DIRECTIONS FOR THIS TASK =
All that is wanted is the line with "Enterprise (184, 2378)" and each line after it to the end of the data below, set down exactly and without pictures.

■ ■ ■

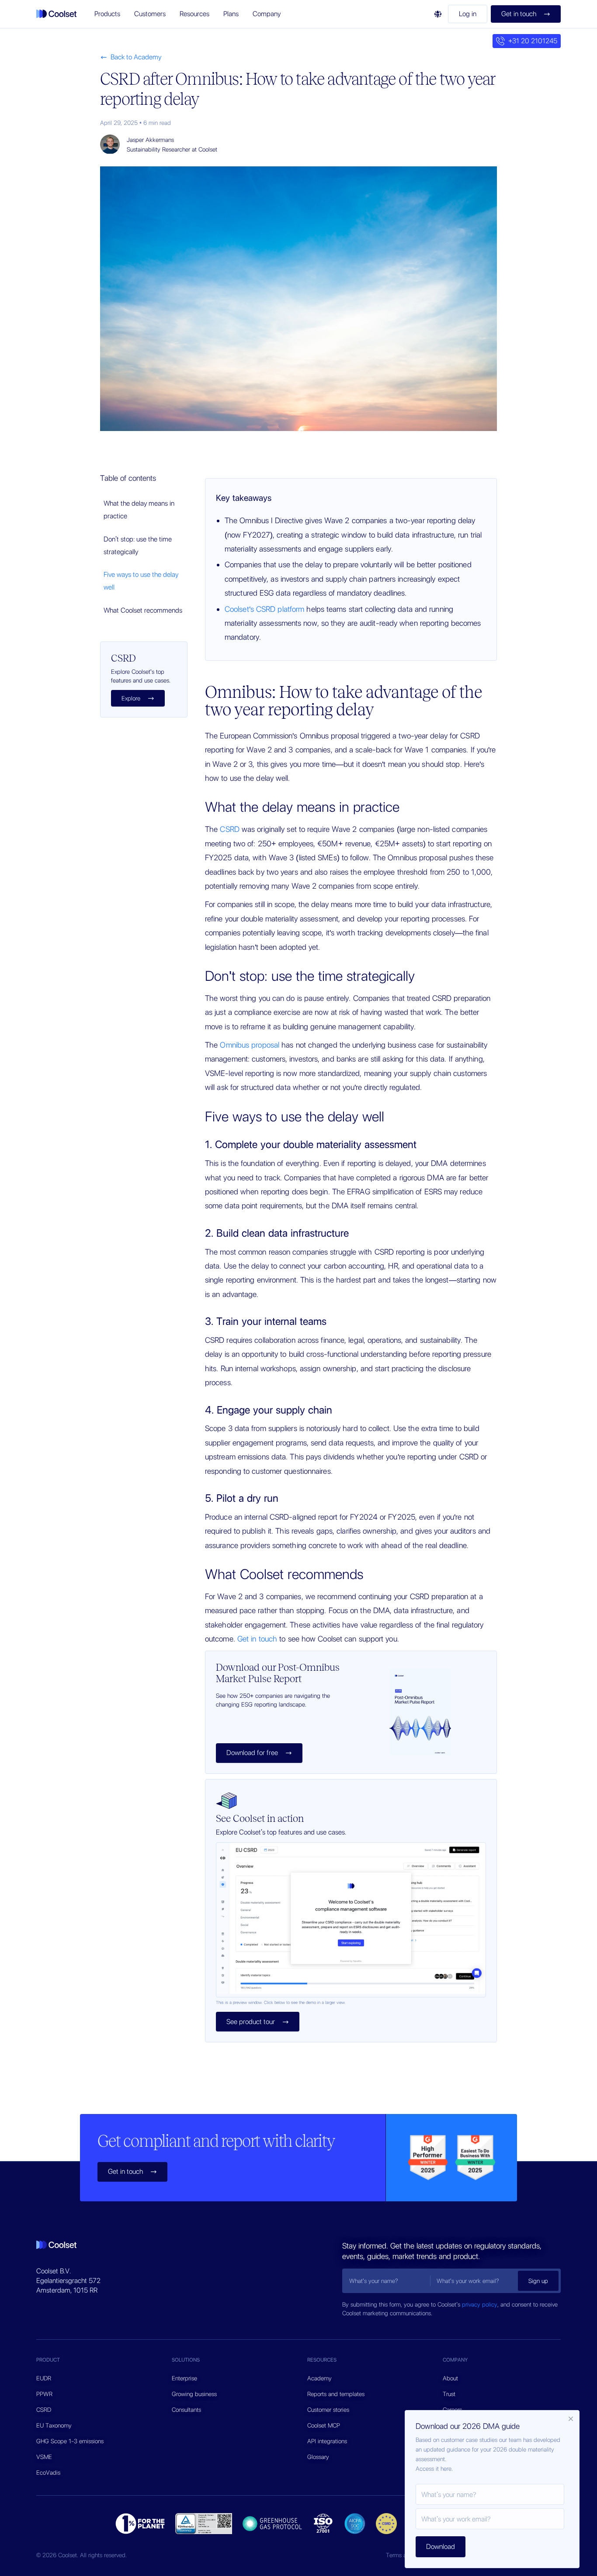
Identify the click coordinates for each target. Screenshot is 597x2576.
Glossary (318, 2456)
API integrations (327, 2441)
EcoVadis (48, 2472)
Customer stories (328, 2409)
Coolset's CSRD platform (264, 609)
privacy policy (479, 2304)
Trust (449, 2393)
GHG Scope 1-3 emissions (70, 2441)
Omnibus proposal (249, 1044)
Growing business (194, 2393)
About (450, 2378)
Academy (319, 2378)
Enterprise (184, 2378)
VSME (44, 2456)
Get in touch (257, 1638)
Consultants (186, 2409)
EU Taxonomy (54, 2425)
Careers (452, 2409)
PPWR (44, 2393)
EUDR (43, 2378)
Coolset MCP (323, 2425)
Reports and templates (335, 2393)
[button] (107, 14)
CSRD (229, 829)
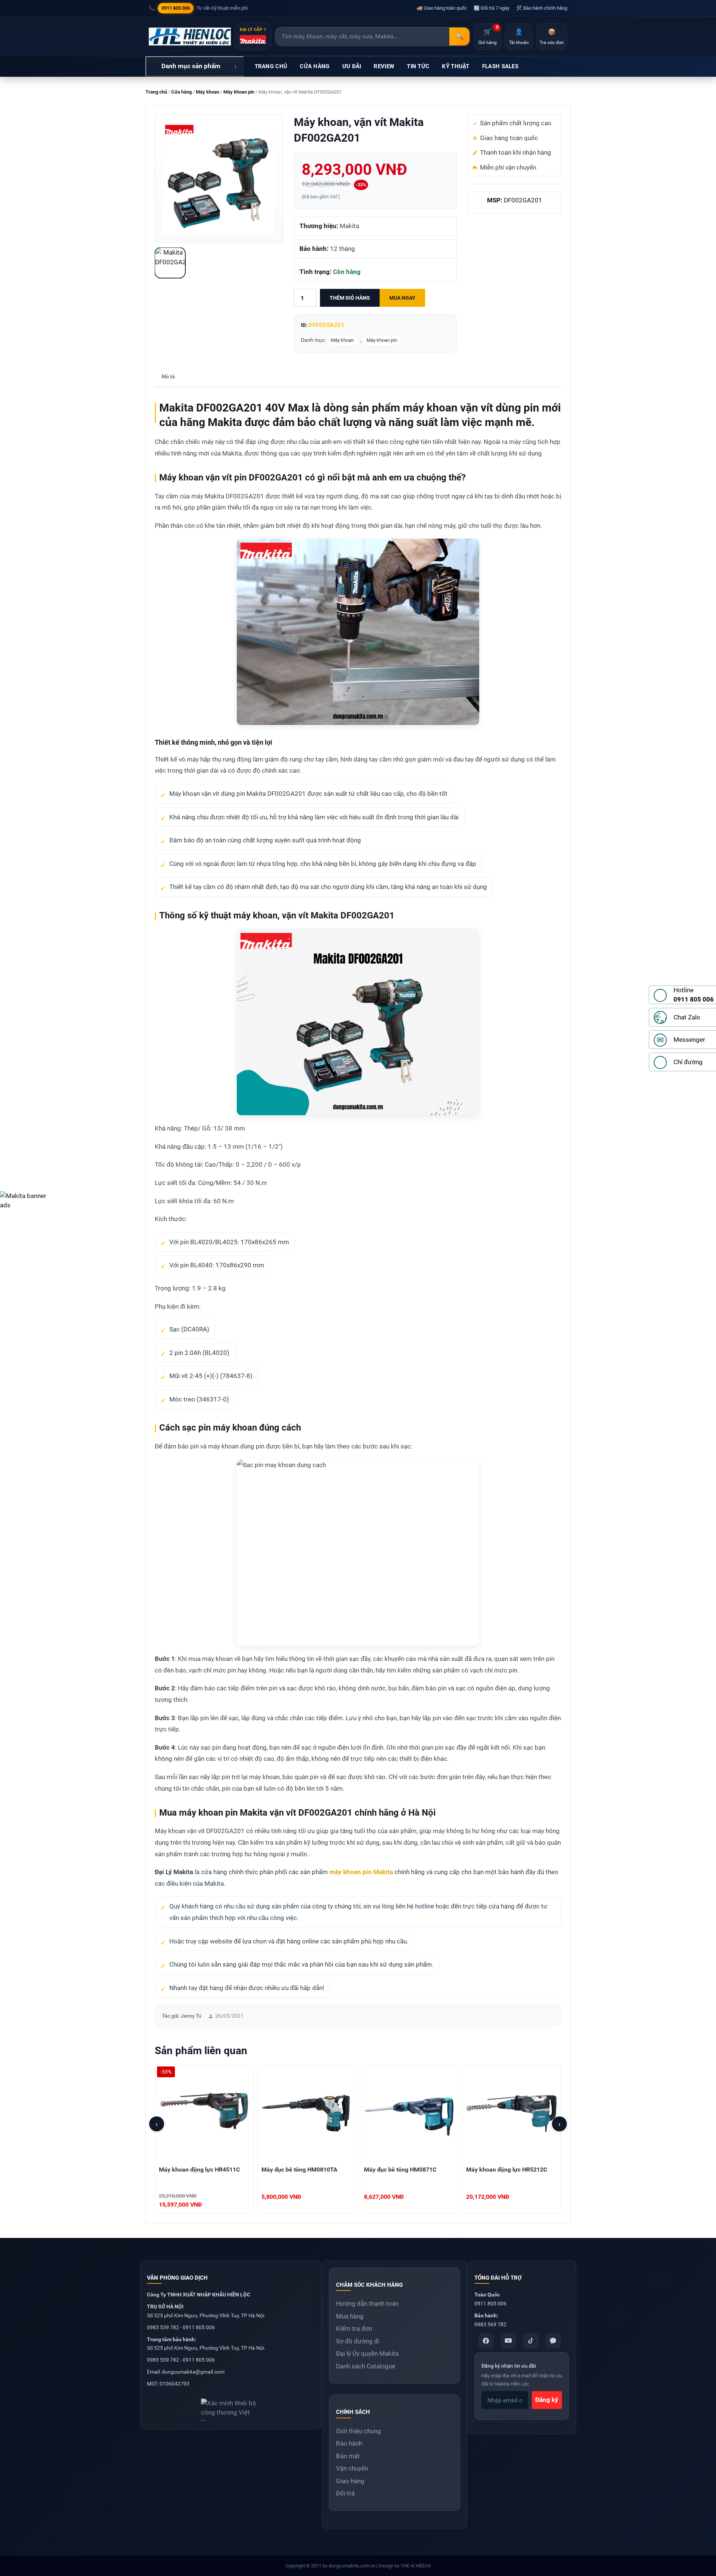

■ ■ ■

REPLY TO THE EXERCISE =
Enterprise (184, 2378)
VSME (44, 2456)
Get in touch (257, 1638)
Consultants (186, 2409)
EU Taxonomy (54, 2425)
Careers (452, 2409)
PPWR (44, 2393)
EUDR (43, 2378)
Coolset MCP (323, 2425)
Reports and templates (335, 2393)
[button] (107, 14)
CSRD (229, 829)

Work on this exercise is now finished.